Dosis Obat AMOXIL / Amoxycillin
Dosis Obat AMOXIL / Amoxycillin
Tanyakan kepada dokter mengenai dosis dan aturan pakai Amoxil

EFEK SAMPING
Seperti halnya antibiotik dari golongan penisilin lainnya, efek samping jarang terjadi, dan umumnya ringan dan bersifat sementara.
Efek sampin Amoxil yang dapat terjadi adalah :
  • Reaksi hipersensitivitas atau alergi.
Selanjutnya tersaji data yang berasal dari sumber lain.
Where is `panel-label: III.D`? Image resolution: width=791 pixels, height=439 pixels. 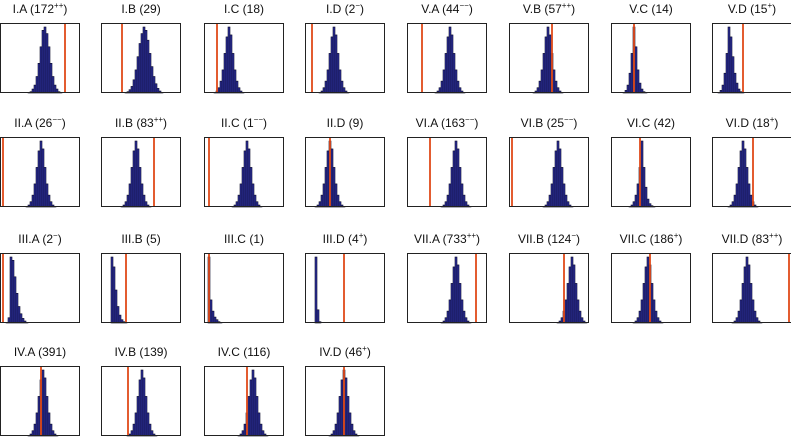 panel-label: III.D is located at coordinates (334, 239).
Apabila timbul reaksi hipersensitivitas, pengobatan harus dihentikan. Reaksi berupa kulit kemerahan, gatal, urtikaria, eritema multiforme, sindroma Stevens Johnson, nekrolisis epidermal toksik, dan dermatitis pernah dilaporkan.
  • Nefritis intersisial dapt terjadi, namun jarang.
  • Gangguan saluran pencernaan : mual, muntah, diare.  Kandidiasis usus, antibiotic associated colitis (pseudomembrane colitis dan haemorrhagic colitis) pernah dilaporkan.
  • Peningkatan enzim fungsi hati.
  • Gangguan hematologi.
  • Gangguan susunan saraf pusat pernah dilaporkan.
PERINGATAN DAN PERHATIAN
  • Hati-hati penggunaan Amoxil pada penderita dengan gangguan fungsi ginjal dan hati.
  • Hati-hati bila Amoxil digunakan pada wanita hamil dan ibu menyusui.
  • Penggunaan antibiotik jangka panjang dapat menyebabkan bakteri yang kebal tumbuh berlebihan.
  • Pada penderita gangguan fungsi ginjal perlu penyesuaian dosis Amoxil.
INTERAKSI OBAT
  • Disulfiram dan probenesid dapat meningkatkan konsentrasi amoksisilin di dalam darah.
  • Efek Amoxil berkurang bila digunakan bersamaan dengan tetrasiklin dan kloramfenikol.
KEMASAN
  • Amoxil 250 mg kapsul, dus, 25 strip @ 4 kapsul.
  • Amoxil 500 mg kapsul, dus, 25 strip @ 4 kapsul.
  • Amoxil 500 mg kapsul, botol, 300 kapsul.
  • Amoxil 500 mg kapsul, dus, 5 strip @ 6 kapsul.
  • Amoxil 250 mg tablet, dus, 25 strip @ 4 tablet.
  • Amoxil 875 mg salut enterik, dus, 2 strip @ 10 tablet.
  • Amoxil sirup kering, 125 mg/5 ml, botol @ 60 ml.
  • Amoxil sirup forte kering 250 mg/5 ml, botol @ 60 ml.
  • Amoxil paediatric suspension drops, 125 mg/1,25 ml, botol @ 10 ml.
KETERANGAN
HARUS DENGAN RESEP DOKTER
Simpan ditempat sejuk dan kering. Jauhkan dari jangkauan anak-anak.